Department of Biostatistics, University of North Carolina, Chapel Hill, NC, United States.
Department of Mathematics, Statistics, and Computer Science, Macalester College, St. Paul, MN, United States.
EBioMedicine. 2021 Jan;63:103157. doi: 10.1016/j.ebiom.2020.103157. Epub 2021 Jan 6.
Genetic factors that influence kidney traits have been understudied for low frequency and ancestry-specific variants.
We combined whole genome sequencing (WGS) data from 23,732 participants from 10 NHLBI Trans-Omics for Precision Medicine (TOPMed) Program multi-ethnic studies to identify novel loci for estimated glomerular filtration rate (eGFR). Participants included European, African, East Asian, and Hispanic ancestries. We applied linear mixed models using a genetic relationship matrix estimated from the WGS data and adjusted for age, sex, study, and ethnicity.
When testing single variants, we identified three novel loci driven by low frequency variants more commonly observed in non-European ancestry (PRKAA2, rs180996919, minor allele frequency [MAF] 0.04%, P = 6.1 × 10; METTL8, rs116951054, MAF 0.09%, P = 4.5 × 10; and MATK, rs539182790, MAF 0.05%, P = 3.4 × 10). We also replicated two known loci for common variants (rs2461702, MAF=0.49, P = 1.2 × 10, nearest gene GATM, and rs71147340, MAF=0.34, P = 3.3 × 10, CDK12). Testing aggregated variants within a gene identified the MAF gene. A statistical approach based on local ancestry helped to identify replication samples for ancestry-specific variants.
This study highlights challenges in studying variants influencing kidney traits that are low frequency in populations and more common in non-European ancestry.
遗传因素对肾脏特征的影响在低频和特定祖先的变体方面研究不足。
我们结合了来自 NHLBI 跨组学精准医学(TOPMed)计划的 10 个多民族研究中 23732 名参与者的全基因组测序(WGS)数据,以确定估计肾小球滤过率(eGFR)的新基因座。参与者包括欧洲、非洲、东亚和西班牙裔血统。我们应用了线性混合模型,使用从 WGS 数据中估计的遗传关系矩阵,并根据年龄、性别、研究和种族进行了调整。

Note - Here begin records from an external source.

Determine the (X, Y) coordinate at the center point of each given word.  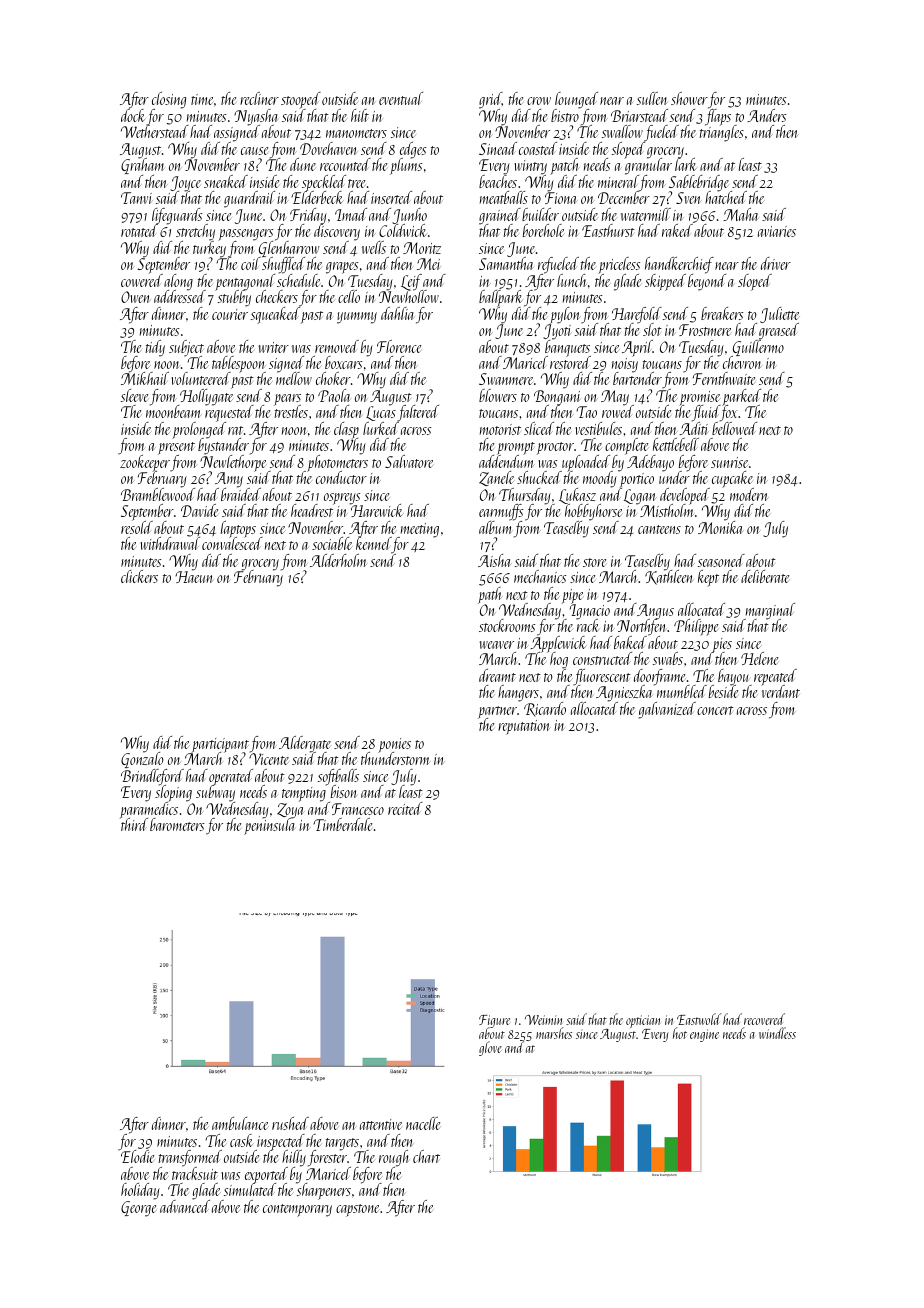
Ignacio (590, 612)
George (138, 1209)
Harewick (377, 511)
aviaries (777, 231)
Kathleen (668, 577)
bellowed (734, 428)
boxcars (343, 362)
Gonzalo (142, 760)
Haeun (193, 577)
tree (356, 183)
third (134, 825)
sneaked (226, 181)
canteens (659, 529)
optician (643, 1021)
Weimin (543, 1020)
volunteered (201, 378)
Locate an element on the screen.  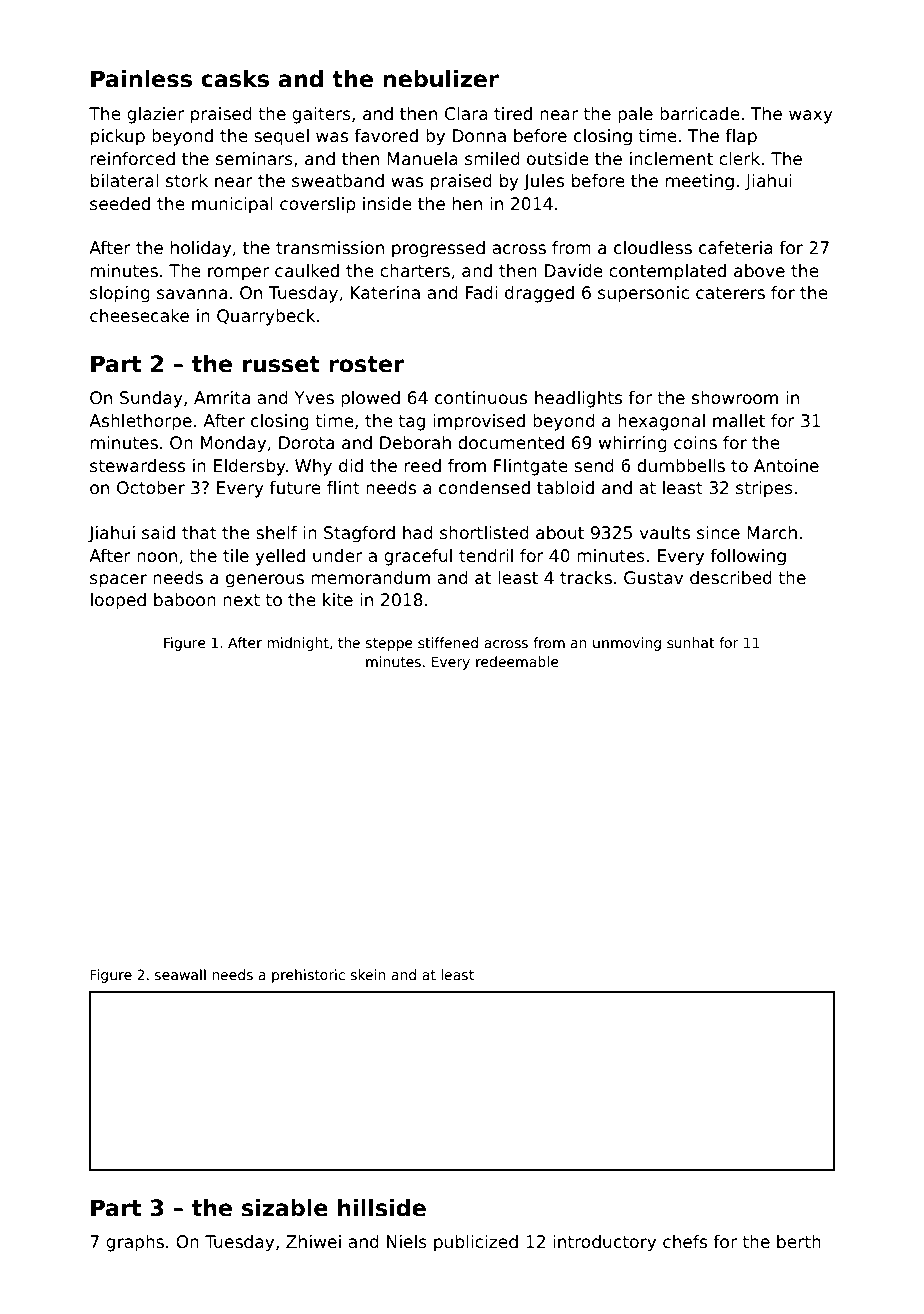
nebulizer is located at coordinates (441, 79).
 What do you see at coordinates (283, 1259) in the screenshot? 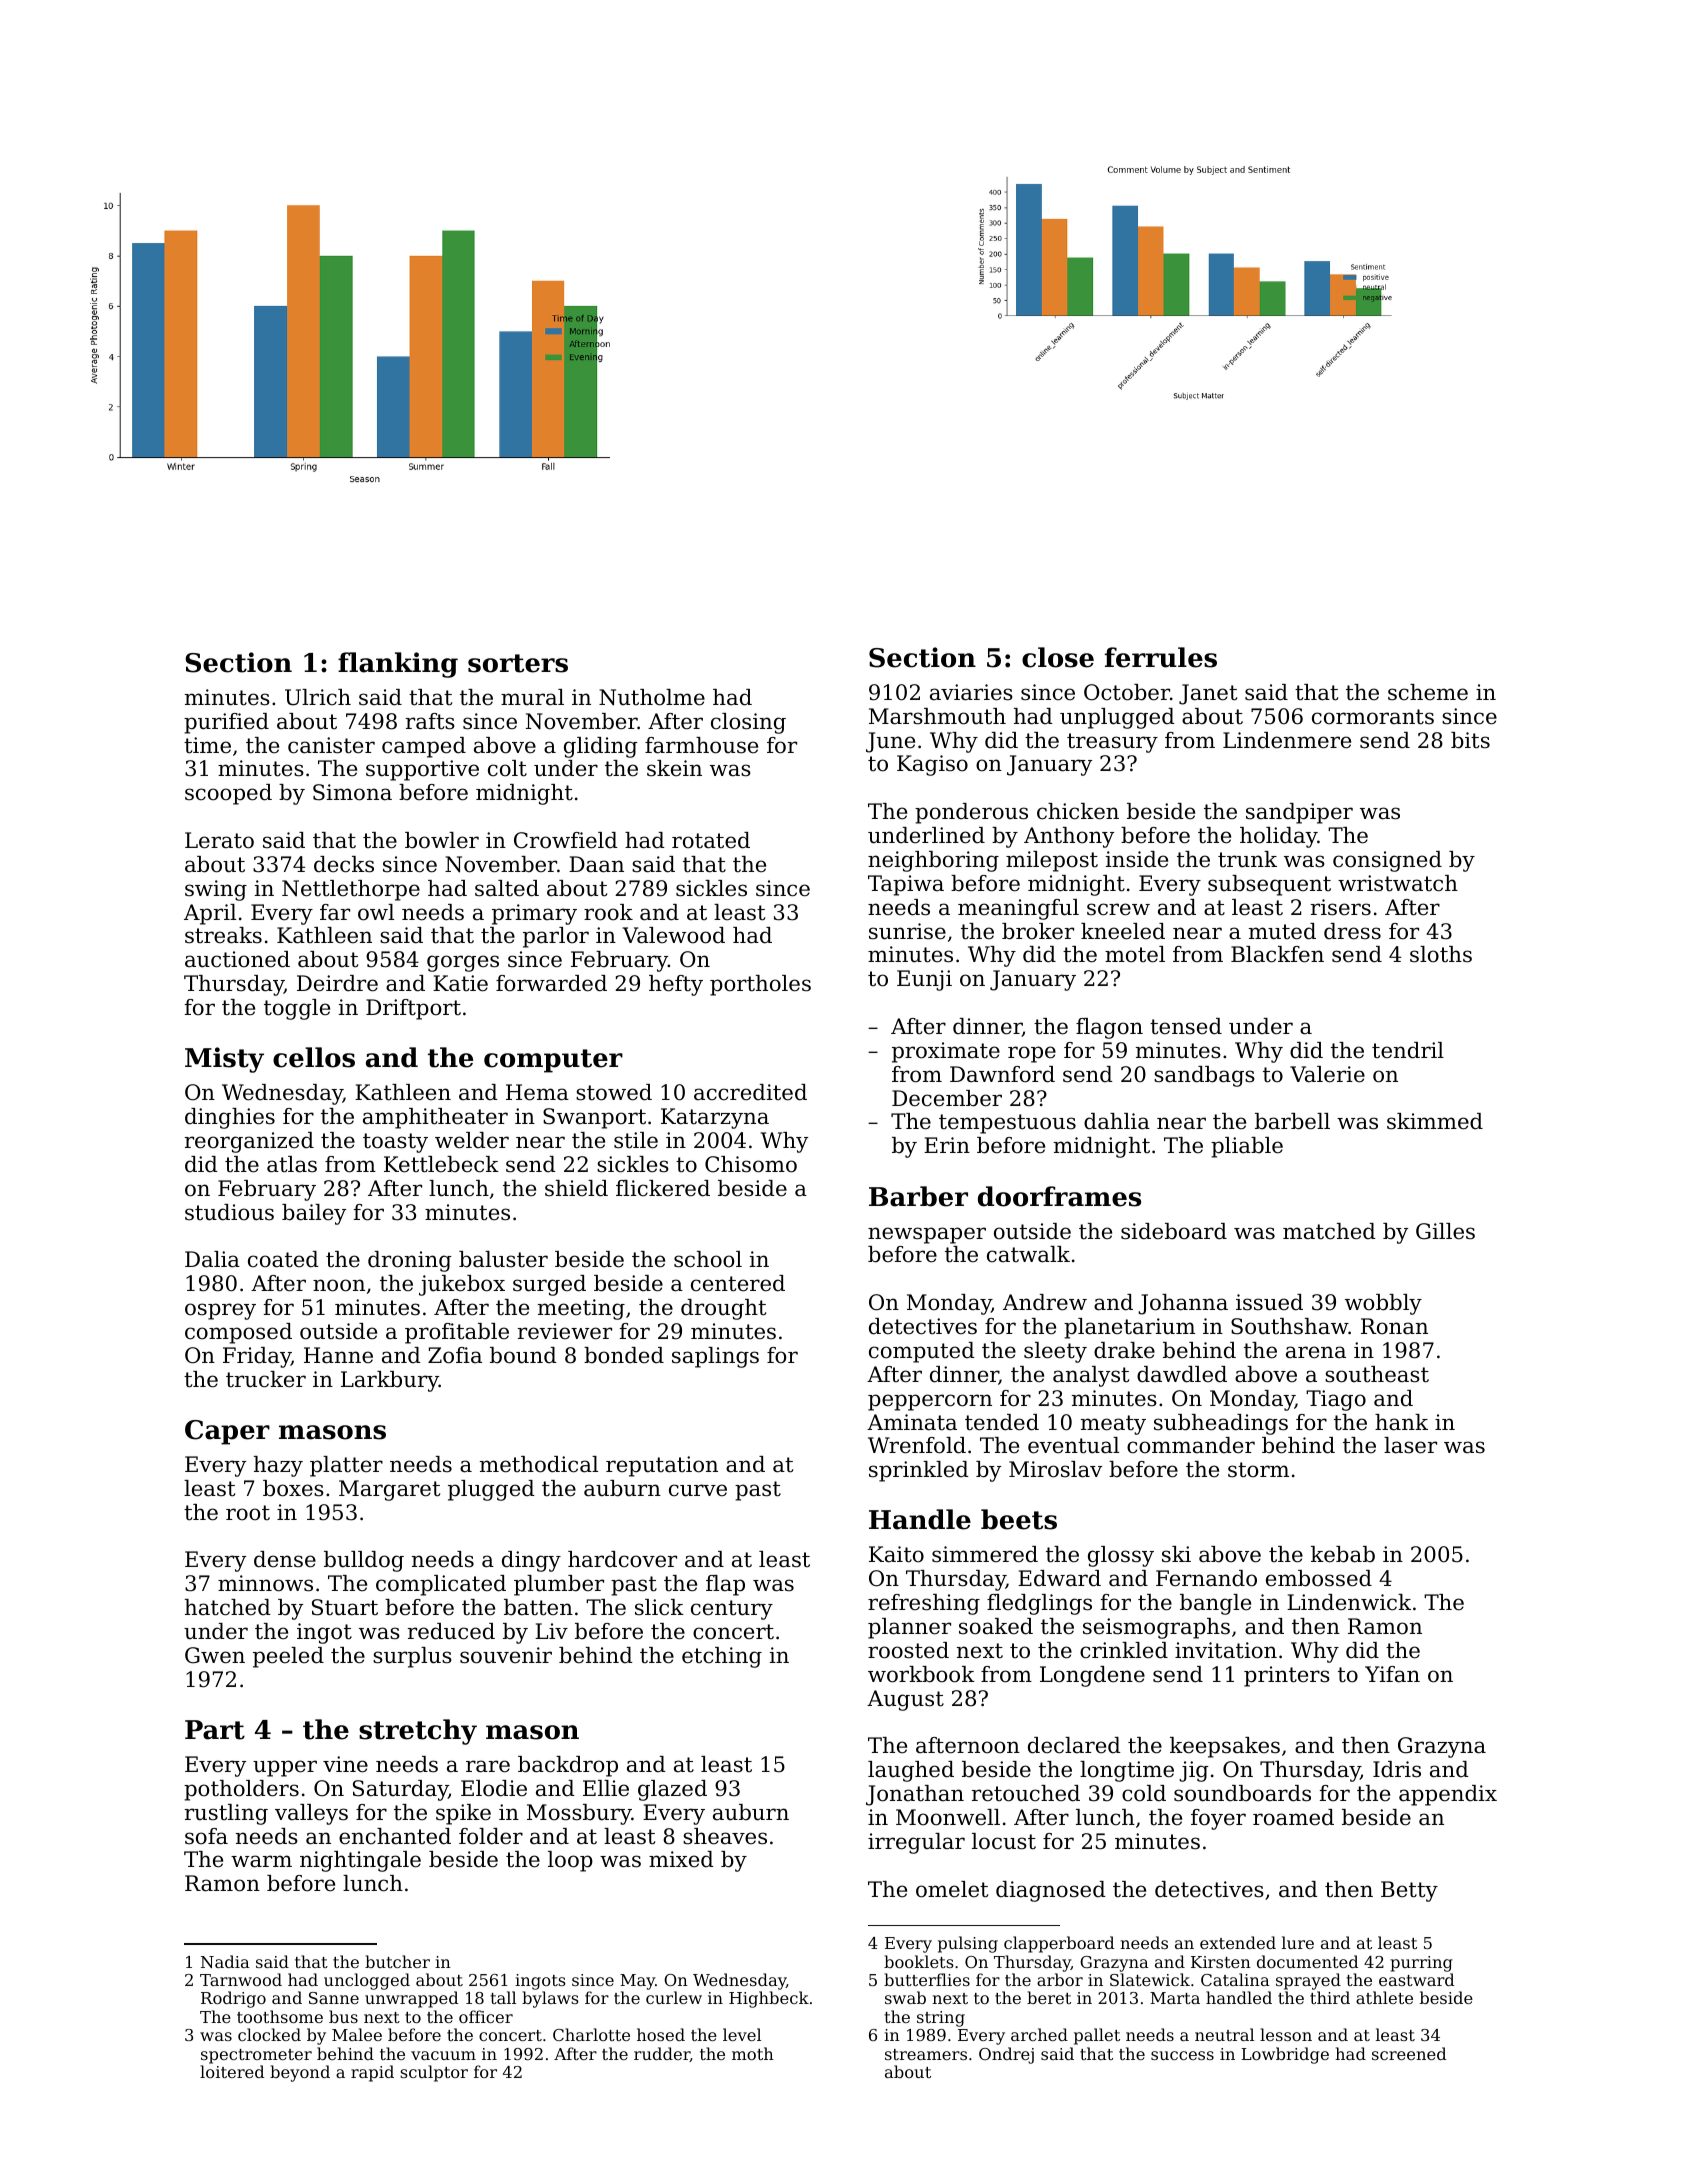
I see `coated` at bounding box center [283, 1259].
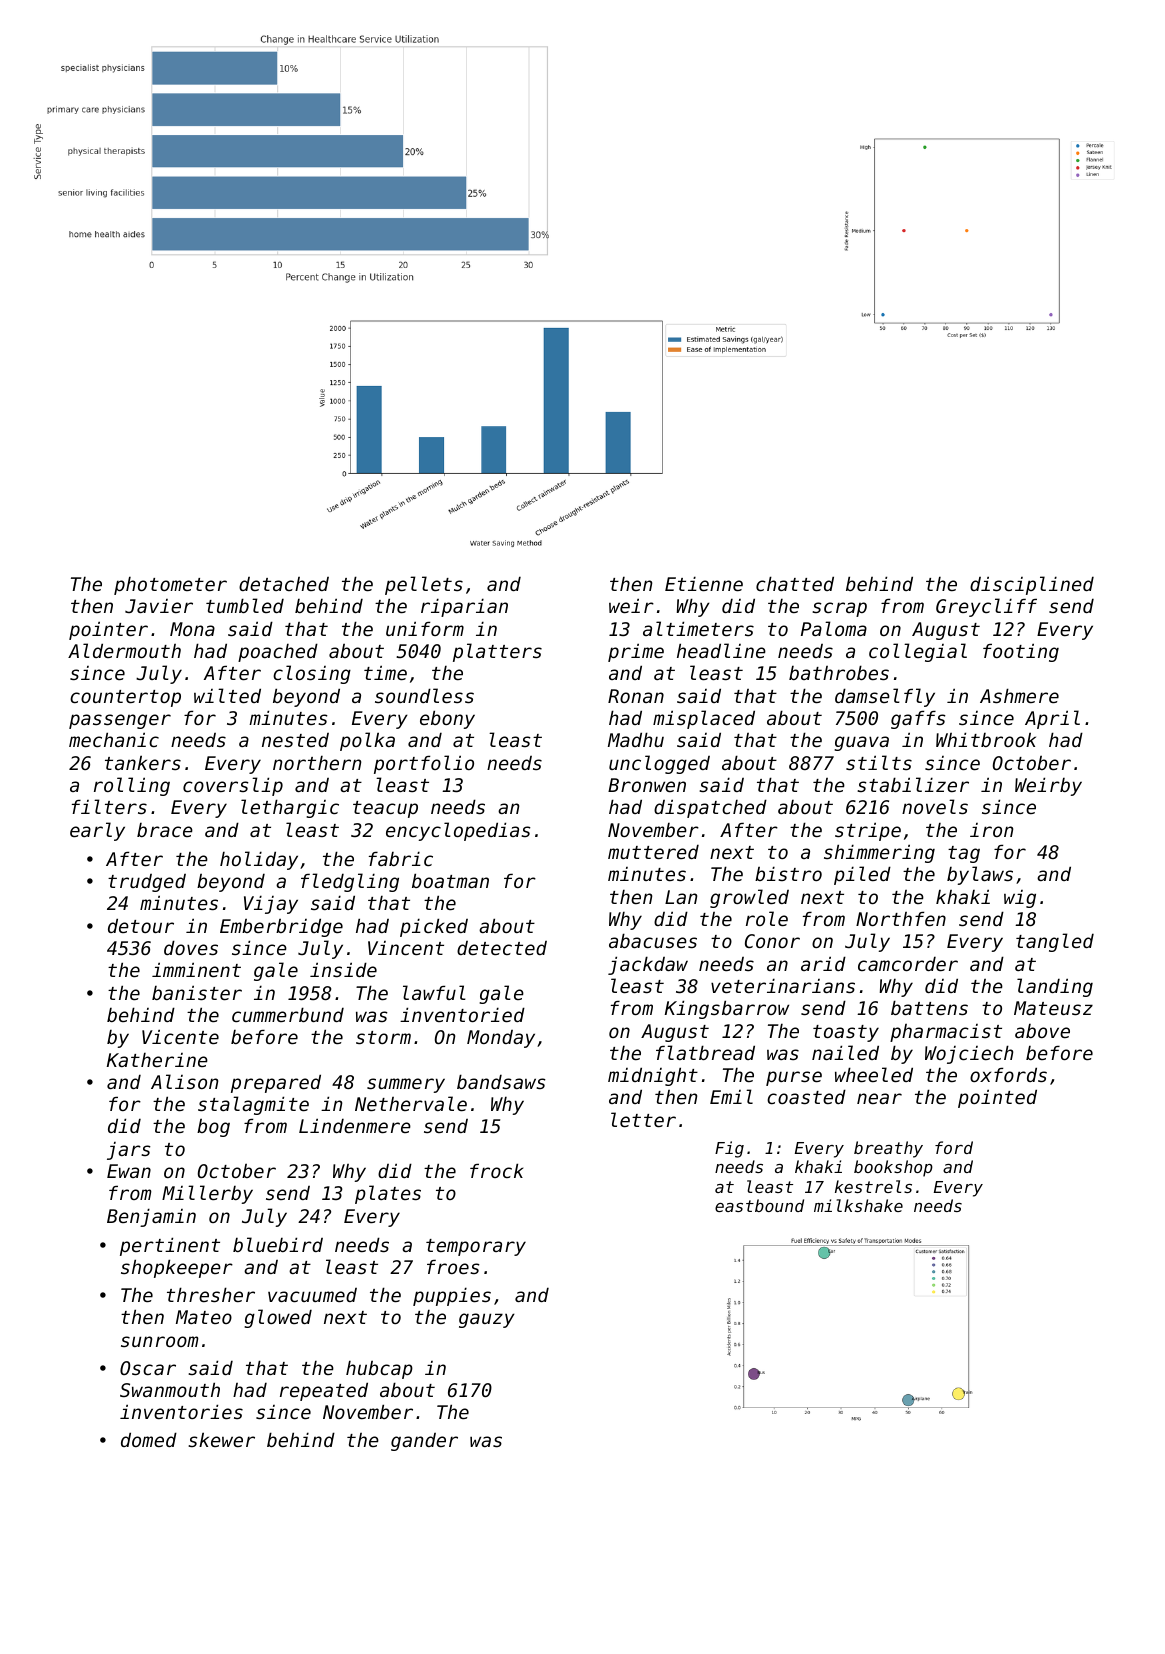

在测试单一变体时,我们确定了三个由低频变体驱动的新基因座,这些变体在非欧洲血统中更为常见(PRKAA2,rs180996919,次要等位基因频率 [MAF] 为 0.04%,P=6.1×10;METTL8,rs116951054,MAF 为 0.09%,P=4.5×10;和 MATK,rs539182790,MAF 为 0.05%,P=3.4×10)。我们还复制了两个常见变体的已知基因座(rs2461702,MAF=0.49,P=1.2×10,最近的基因 GATM,和 rs71147340,MAF=0.34,P=3.3×10,CDK12)。在基因内测试聚集变体确定了 MAF 基因。一种基于局部祖先的统计方法有助于识别特定祖先变体的复制样本。
本研究强调了研究在人群中低频且在非欧洲血统中更为常见的影响肾脏特征的变体所面临的挑战。